Del miedo a la memoria
Si se quiere romper con la maldición de la sospecha de franquismo, habrá que escenificar ese alejamiento con gestos que aclaren las responsabilidades de cada uno y dejen sin argumentos a quienes han utilizado esa sombra para adelantar posiciones políticas
No hay nada como las relaciones públicas. Así se ha demostrado de nuevo en Madrid, esta semana, en la cumbre que rubrica el fracaso de la presidencia europea de nuestro Rodríguez Zapatero. Lo más notable, aparte de la prepotencia con la que esta gente se pasea por las calles, ha sido la catarata de insultos con que algunos gerifaltes latinoamericanos han cubierto a sus anfitriones.
También anduvo por ahí Garzón, cacique global de los Derechos Humanos y la Justicia Universal, tan querido de los Kirschner y los Morales de aquel hemisferio, dechados a su vez de respeto a la legalidad y a la tolerancia, grandes ejemplos de sofisticación intelectual y refinamiento moral que deberíamos imitar como hace el juez estrella, espejo de antifranquistas maduros.
Seguramente la salida de Garzón para el Tribunal Internacional haya suscitado algún suspiro de alivio, sobre todo tras el bloqueo de la causa abierta contra Franco. Ahora bien, es posible que en La Haya, Garzón, con su colega el fiscal argentino que lo ha invitado, encuentre una plataforma más visible aún para cumplir su vocación de justiciero histórico en ruta a Copenhague. En la opinión internacional, el antifranquismo es considerablemente más popular que aquí. En un momento de crisis como este, reforzará además el narcisismo de buena parte de los occidentales, que podrán recrearse a su gusto, como hicieron varias veces a lo largo del siglo XX, en la imagen de una España atrasada, casi bestial, infectada de ultramontanismo y cuartelería. Ese es el pedestal sobre el que Garzón va a seguir levantando su efigie. No lo hará de carne humana, como decían que iban a hacer la estatua de Robespierre, porque el precio de la carne humana anda por las nubes. Aun así, los efectos son similares. Los insultos a España se venden bien.

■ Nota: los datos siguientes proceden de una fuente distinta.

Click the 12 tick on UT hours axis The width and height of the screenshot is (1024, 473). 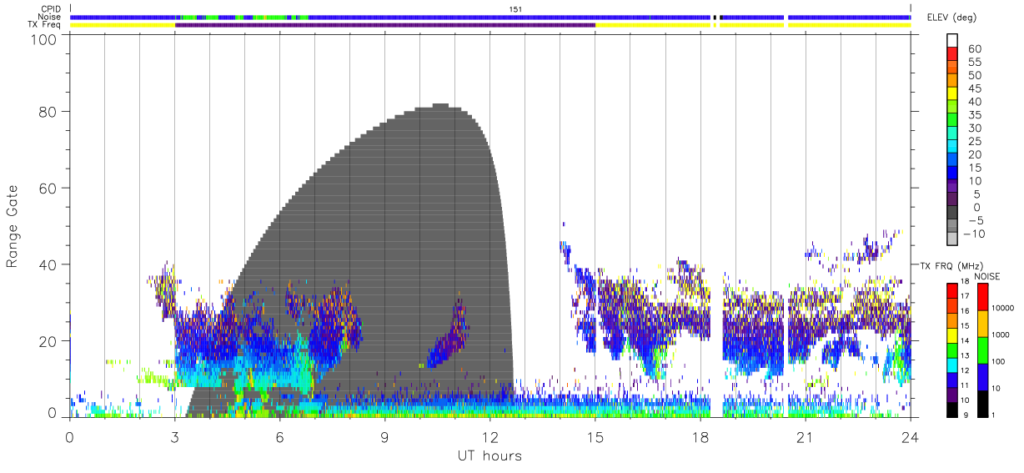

La dimensión que puede adquirir la campaña de antifranquismo póstumo debería llevarnos a todos a reflexionar, de una vez por todas, sobre lo ocurrido en estos últimos treinta años. La Transición se pudo hacer porque se aceptó un principio muy sencillo: no se iba a utilizar la historia para hacer política, como se había hecho varias veces, y siempre con resultado catastrófico, en transiciones anteriores.
A pesar de esto, quedó un remanente histórico que afecta a las posiciones políticas: el centro derecha fue desde entonces el heredero del franquismo y la izquierda y los nacionalistas, los titulares de la legitimidad democrática. Aunque la Transición puso entre paréntesis la historia, la historia no se fue del régimen democrático, y menos aún se fueron la Guerra Civil y el franquismo. Siempre han estado ahí, de forma más o menos subterránea, a veces explícita, a veces sangrante. Rodríguez Zapatero y Garzón –que en realidad acaba de recobrar la libertad– la han devuelto al primer plano, de donde no va a ser desalojada con facilidad.
No lo desalojará, en cualquier caso, la obcecación en negar cualquier relación con el pasado. Resulta sorprendente, pero cuanto más se aleja la derecha política española de ese fantasma, cuanta más neutralidad quiere aparentar, más se acerca a él y más se le parece... Si se quiere de verdad romper con la maldición de la sospecha de franquismo, habrá que escenificar ese alejamiento con gestos y medidas concretas, inteligibles, que aclaren las responsabilidades de cada uno y dejen sin argumentos a quienes han utilizado esta sombra para adelantar posiciones políticas y, al final, para volver a poner en duda el resultado de la Transición. Hay cosas que siempre vuelven.